The first part of this two part blog provided an introduction to concepts in Kubernetes and Public Cloud that are relevant to stateful application management. We also covered how Kubernetes and Hadoop features were leveraged to provide a highly available service. In this second part of the blog we will cover some of the shortcomings we ran into while using these technologies and how those were overcome.
Rolling Upgrades with StatefulSets
StatefulSets, much like other workload resources, are managed by a controller in Kubernetes. This controller is responsible for creating the Pods and PVCs requested by the StatefulSet. When that StatefulSet is updated by the user, the controller deletes and recreates the Pods one by one with the new binaries and config while retaining the name and PVC bindings. The controller updates Pods in a strict order defined by the ordinal number of the Pod. The Pods can have a readiness test which needs to pass before the controller moves on to update the next Pod. We had readiness tests for all of our components, and these typically probed the JMX interfaces of the component. The nature of the checks varied based on the component; for example, with HMaster, it was a check to see if the server has initialized. For DataNodes, we actually confirmed whether it registered with the NameNode. A similar registration check is done for RegionServers. The tests are crucial as they prevent a bad upgrade from running through an entire cluster and applying a potentially bad update.
While many of the features of StatefulSet controller were nice, there were some drawbacks:
- It only updates one Pod at a time. In a large cluster with many RegionServers or DataNodes, it could take a very long time to upgrade all the Pods.
- Components like Zookeeper, HMaster, NameNode etc. have a leader.
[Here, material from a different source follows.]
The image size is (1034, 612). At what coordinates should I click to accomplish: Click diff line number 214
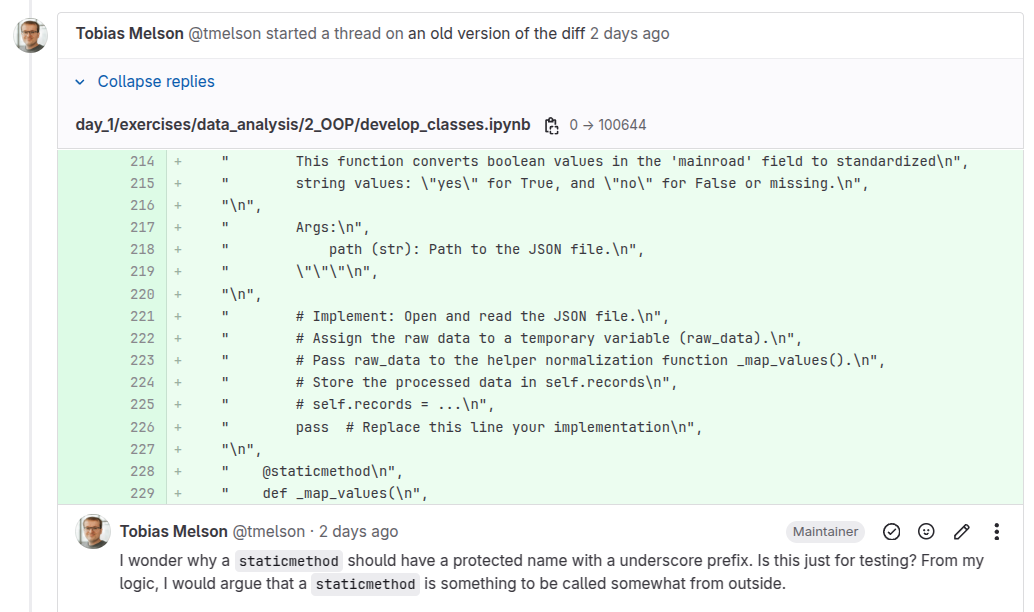pos(142,161)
During rolling upgrades, this leader Pod should be upgraded last. Otherwise, a new leader would be elected and that leader would then potentially get disrupted again by the rolling upgrade process.
- We place a limit on the number of unavailable Pods in a cluster (using a feature in Kubernetes called Pod Disruption Budget). When this limit is hit due to some existing Pod or cluster issues, upgrades are not able to proceed. This is because the strict ordering of StatefulSet upgrades could make healthy Pods unavailable and Kubernetes would prevent that from happening. The situation typically required manual intervention. This is especially unfortunate if you are running upgrades to address some bad code or config that was causing the unhealthy state.
To overcome these issues we came up with a custom rolling upgrade controller for StatefulSets. Fortunately, there was a flag in StatefulSets called OnDelete which allows the default controller to carry out all of its regular tasks, while delegating the sequencing of rolling upgrades to some other controller. The custom controller we built (sometimes called an operator in Kubernetes) took over the sequencing aspect of StatefulSet upgrades. It provided the following functionality:
- Introduced batched updates so a StatefulSet can specify (in an annotation) as to how many Pods need to be updated in a batch. This greatly accelerated the upgrade process.
- Looked for a special label in Pods to see if the Pod is a leader or a standby. If the leader label is found, then it schedules the Pod for updating last. Each StatefulSet Pod that has a concept of leader/standby ran a container whose only role was to detect whether the Pod was a master or standby and then update its own Pod label accordingly. The container invokes Kubernetes APIs to set the label value. The polling approach taken by the controller obviously has corner cases where the label is outdated, but by and large it minimized repeated leader elections during upgrades.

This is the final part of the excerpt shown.